Miller v. Textor Transfer Company, Appellant.
    Argued April 27, 1932.
    Before Trexler, P. J., Keller, Gawthroe, Cunningham, Baldrige, Stadteeld and Parker, JJ.
    
      
      George Y. Meyer of Meyer and NunninJc and with him Francis A. Wolf, for appellants.
    
      Murray J. Jordan, and with him Dale T. Lias alnd Fred J. Jordan, for appellee.
    July 14, 1932:
   Opinion by

Keller, J.,

The claimant’s petition averred that her husband, Albert B. Miller, died on January 2, 1930, as a result of an accident to his left leg sustained on August 31, 1929, while in the course of his employment with Tex-tor Transfer Co., the defendant; that while working on a moving van for defendant he bruised and cut his leg, which became infected and that he died of blood poisoning resulting therefrom.

At the hearing before the referee the claimant testified positively to the injury to her husband’s leg on August 31,1929; that he was not a well man from that date on: “He complained and ailed all along but refused to go to a doctor. I tried time and again to get him to a doctor, but he would not go. ’ ’ He quit working the Monday before Christmas (December 23), called the doctor on December 26th, was taken to the hospital December 30th, and 'died of septicaemia, (blood poisoning), three days later.

After the claim petition had been filed she had a conversation with one of her husband’s fellow employees, Charles Zang, which led her to believe that her husband had suffered a second injury to the leg on November 20th; on the following Tuesday (November 26th), she washed his clothes and saw that they were blood stained, but he refused to tell her how the blood had come there. Zang himself saw no accident on November 20th, but said that on that day Miller and a man named Grob were carrying a stove on to the moving van, and when the witness came out of the house a few minutes later Miller asked him if he had heard the crash in the house, and on his replying ‘No’, Miller showed him his leg where the blood stain was on his underwear. Grob testified that the stove fell while he and Miller were lifting it at the end-gate of the truck, but that it did not strike Miller and that the latter did not complain of being hurt or show his leg to Zang or anybody else at the time.

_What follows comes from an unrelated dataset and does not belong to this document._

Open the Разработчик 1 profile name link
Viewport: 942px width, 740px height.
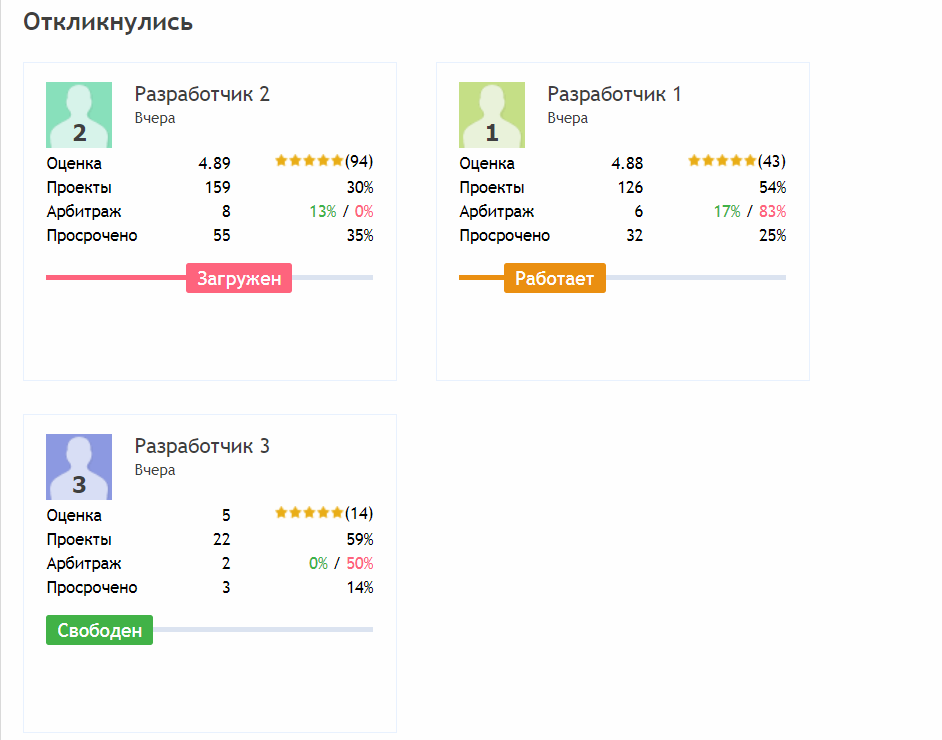click(x=614, y=94)
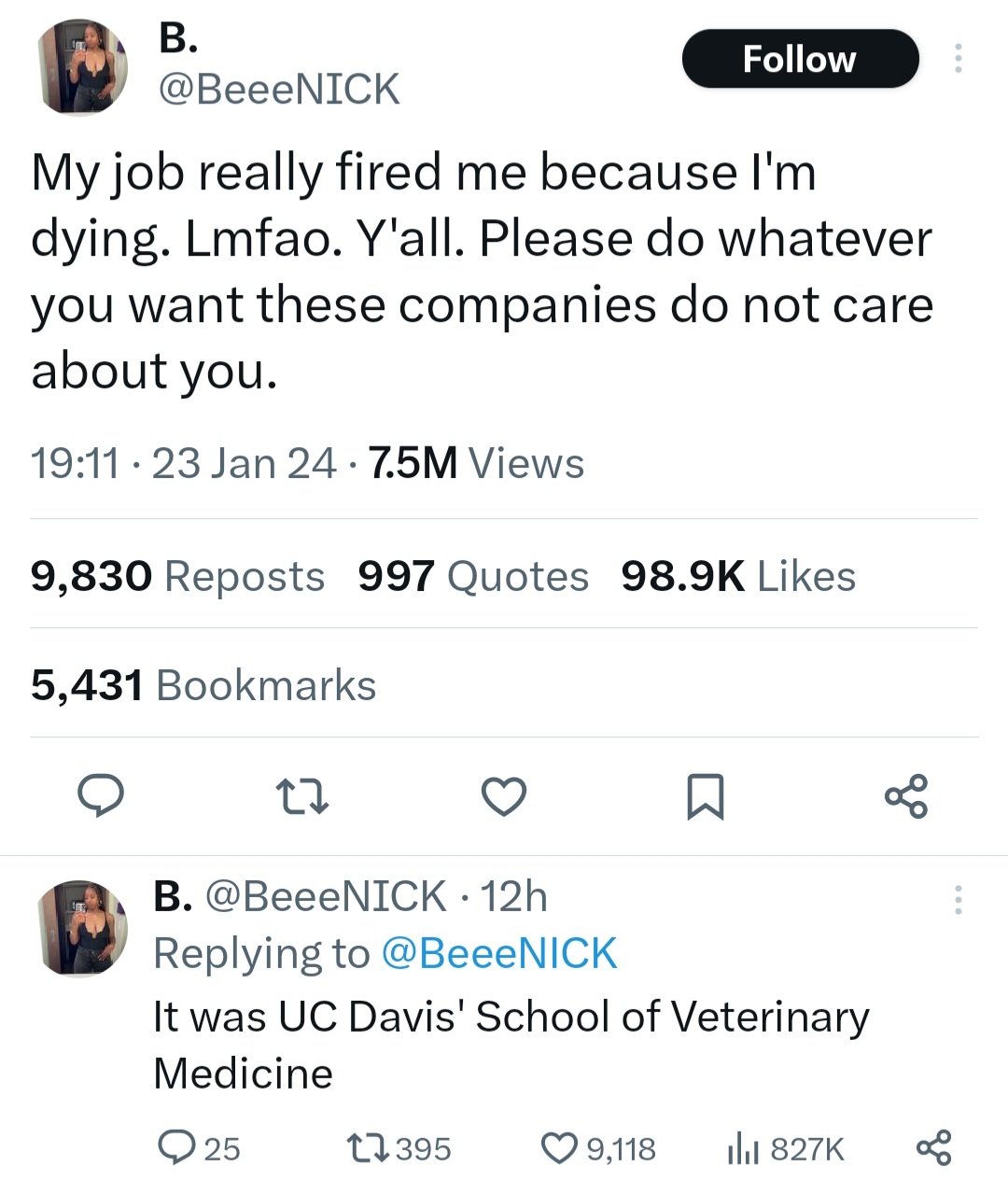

Dr. Winters, called to testify on behalf of the claimant, and the only witness as to causal connection, said in response to the question, “Doctor, can you say or can you.not say whether or not the injury which has been mentioned here, [from the fall of the stove on November 20th], was the probable cause, the most probable cause of the death of Mr. Albert Miller?” said, “In the absence of bringing out any other injury, I would say it was. That would be my opinion.” He admitted, however, on cross-examination that his history of the case embraced the accident which occurred on August 31st, that he had been told by the claimant at the hospital that her husband had injured himself in August, and that in his treatment of the decedent he had heard of no other accident except the one in August.

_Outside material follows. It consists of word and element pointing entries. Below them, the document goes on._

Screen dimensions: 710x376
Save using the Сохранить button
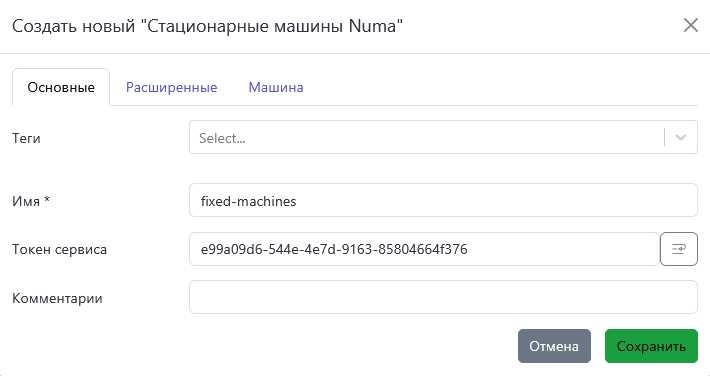pos(651,346)
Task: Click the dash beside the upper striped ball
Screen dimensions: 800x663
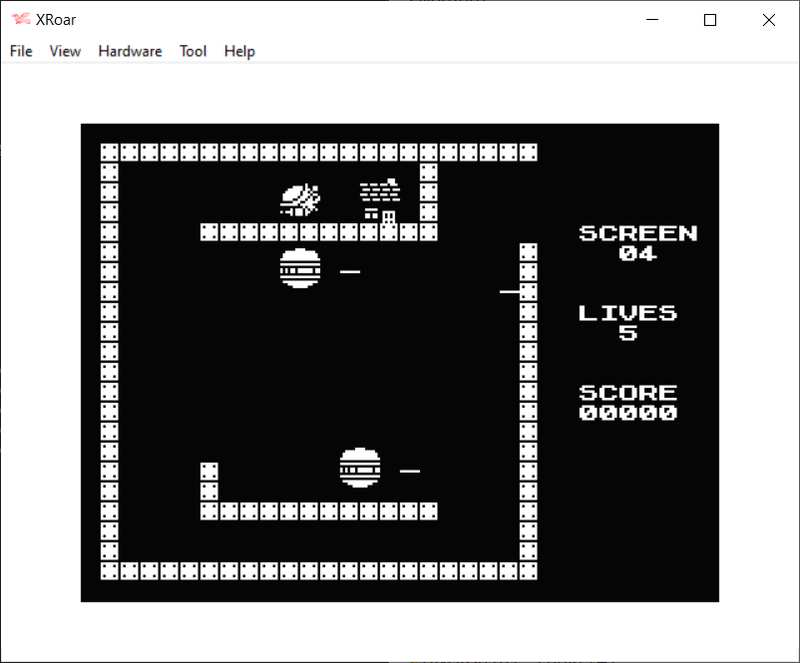Action: click(x=350, y=271)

The difficulty with the doctor’s testimony linking up the death with an injury on November 20th, is, that it is based on the proposition that the deceased had suffered no other injury, while the uncontradieted evidence of the claimant at the hearing, as well as her statement to the doctor at the time he attended her husband, was that the latter had sustained an injury to his left leg on August 31, 1929'. The doctor’s testimony showing a causal connection between an alleged injury on November 20th, and the employee’s death on January 2d following, was based on a premise contrary to the established facts in evidence and the hading of the referee in accordance therewith.

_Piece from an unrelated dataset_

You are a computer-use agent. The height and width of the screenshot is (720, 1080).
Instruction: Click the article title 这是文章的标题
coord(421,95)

There is, therefore, no evidence in the case which connects the death of Miller with the accident sustained on November 20th, as over against the accident on August 31st, or that sufficiently establishes either as the cause of death.

The importance of the finding grows' out of the fact, that American Casualty Co. was the defendant’s insurance carrier on August 31,1929, while Bankers Indemnity Co. was the insurance carrier on November 20, 1929, and there must be testimony based on the evidence in the case, and not founded on some premise or proposition contrary to the uncontradicted evidence, fixing the causal connection between one of the accidents and the death, before there can be an award in the claimant’s favor against the defendant and the insurance carrier held liable.

We are obliged, therefore, to reverse the judgment and remit the record to the Workmen’s Compensation Board for further hearing and action not inconsistent with this opinion.

The first, second and fourth assignments of error are sustained, the judgment is reversed, and the record is ordered to be remitted to the board for further hearing, and determination in accordance with this opinion.